MILÃO, ITÁLIA (FOLHAPRESS) – “Emilia, filha do engenheiro Aldo Levi de Milão, era uma criança curiosa, ambiciosa, alegre e inteligente”, escreveu Primo Levi (1919-1987) no livro de memórias “É Isto um Homem”, de 1947. “Durante a viagem, no vagão lotado, seus pais tinham conseguido dar-lhe um banho numa bacia de zinco, em água morna que o degenerado maquinista alemão consentira em tirar da locomotiva que nos arrastava para a morte.”
Emilia Amalia Levi foi deportada aos 5 anos para o campo de concentração de Auschwitz, na Polônia, no mesmo trem que o escritor, em fevereiro de 1944. Apesar do sobrenome, não eram parentes.

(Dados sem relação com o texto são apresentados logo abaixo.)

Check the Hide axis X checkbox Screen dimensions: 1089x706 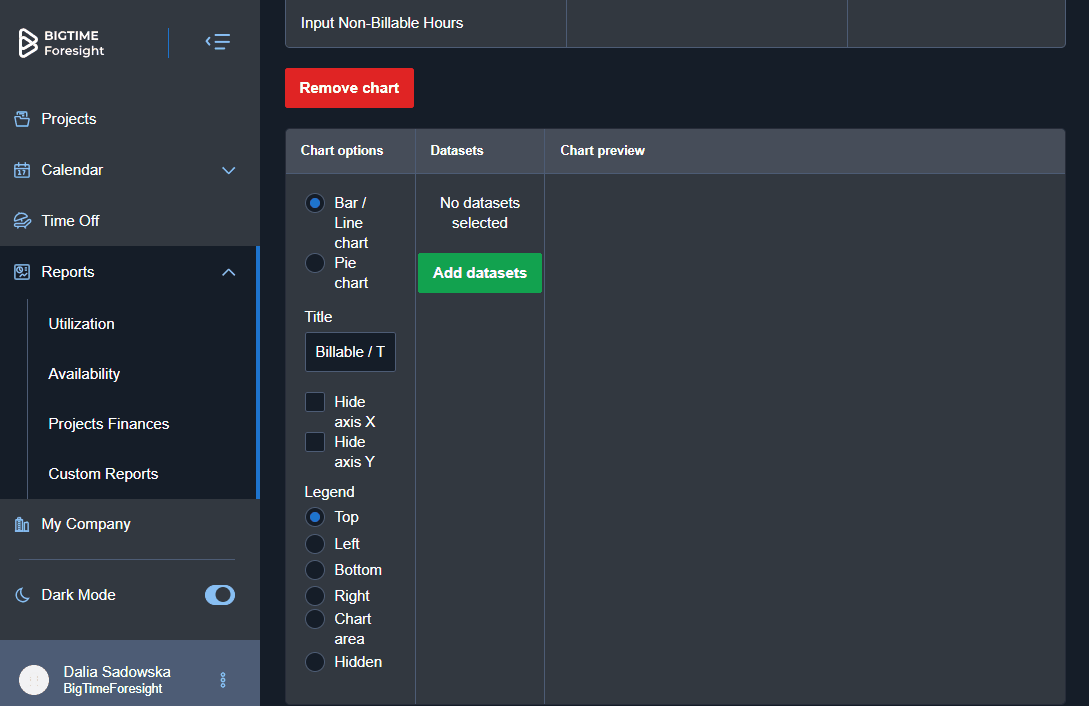(x=313, y=401)
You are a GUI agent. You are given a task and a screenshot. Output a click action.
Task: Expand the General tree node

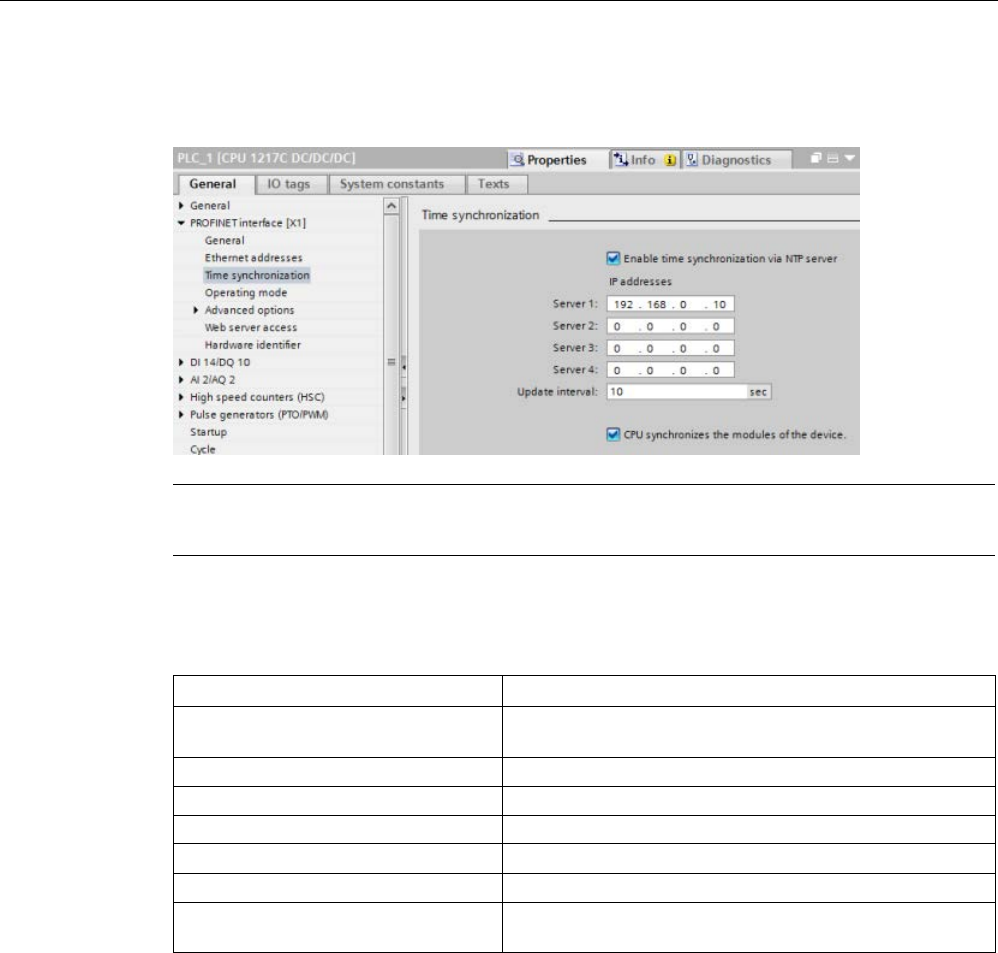[x=181, y=206]
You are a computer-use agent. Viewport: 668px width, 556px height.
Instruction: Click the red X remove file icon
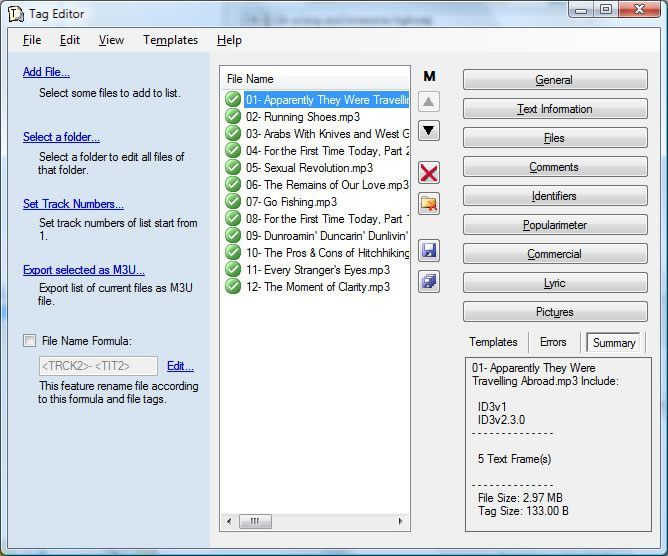[x=429, y=173]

Diferentemente dele, ela morreu logo após chegar, assim como o pai Aldo, 46, a mãe Elena, 43, e o irmão Italo, 12, todos judeus.
Mais de 80 anos depois, os quatro estão sendo homenageados em Milão. Seus nomes foram estampados na mais nova leva de “pedras de tropeço”, como são chamados os blocos com placas de latão, de 10 x 10 cm, espalhados pelas cidade. A cada ano, elas são instaladas na calçada em frente de casas e prédios onde viveram judeus e opositores políticos. Além do nome, mostram datas de nascimento, prisão, deportação e morte.
Segundo o Comitê para Pedras de Tropeço de Milão, a perseguição à família Levi começou assim que as primeiras leis raciais fascistas foram aplicadas, em 1938. Aldo, engenheiro, perdeu o emprego na prefeitura, e Italo foi expulso da escola. Em dezembro de 1943, a família decidiu fugir para a Suíça, mas foi presa no meio do caminho. Semanas mais tarde, os quatro foram deportados para o campo de concentração de Fossoli. Em 1944, foram levados para Auschwitz, onde foram mortos.
“Foi uma grande dor saber que eles tinham ido parar em Auschwitz”, diz Paola Vita Finzi, 92, que foi vizinha dos Levi. Autora do pedido de instalação das pedras em homenagem à família, ela acompanhou na última quinta-feira (23) a instalação das quatro peças em frente ao prédio onde moraram. “Nossas famílias eram muito amigas. Italo tinha a mesma idade que minha irmã, eles iam na mesma escola.”
Em Milão, a instalação é decidida pelo comitê, que recebe pedidos, realiza a pesquisa em torno da deportação e autoriza a instalação. Famílias e amigos pagam os custos de fabricação, em torno de EUR 150, enquanto a prefeitura faz o buraco na calçada e a colocação, que dura pouco mais de dez minutos.
O projeto das pedras de tropeço é um monumento difuso por várias cidades europeias, a partir da criação do alemão Gunter Deming, dos anos 1990. A proposta é que, apesar da discreta posição, a placa provoque nos passantes um tropeço simbólico na história das vítimas.
Há mais de 70 mil peças instaladas, sendo a maior concentração na Alemanha. Em Milão, incluindo as deste ano, são 224 pedras desde 2017, diante de cerca de 2.000 deportações ocorridas entre 1943 e 1945. Em toda a Itália, estima-se que foram deportados 7.000 judeus e outros milhares de opositores do regime nazifascista.
Presidente do comitê milanês das pedras de tropeço, Alessandra Minerbi diz à reportagem que a iniciativa é uma forma de se aproximar dos acontecimentos da Segunda Guerra Mundial por meio de histórias individuais. “Mas infelizmente não acredito muito em dizer que, se conhecemos o passado, ele não vai ser repetir. Me parece que essa fórmula não vale mais, é velha e retórica. Neste dias, é difícil dizer que a história tenha nos ensinado alguma coisa.”
Por ter tido papel relevante no movimento de resistência e libertação da ocupação alemã, o Dia da Memória, comemorado nesta segunda-feira (27), é bastante celebrado em Milão, com eventos culturais e educativos. Instituída na Itália em 2000 e, cinco anos depois, incluída no calendário da ONU, a data é uma referência ao dia em que os russos liberaram Auschwitz, em 1945.
Um dos principais marcos é o Memorial da Shoah, criado sob a principal estação ferroviária de Milão, de onde saíram trens com centenas de deportados. O museu ocupa a plataforma conhecida como 21, usada originalmente para despacho de carga postal. A partir de dezembro de 1943, esses mesmos trens passaram, de forma velada, por meio do trilho subterrâneo, a transportar pessoas para os campos de concentração e extermínio.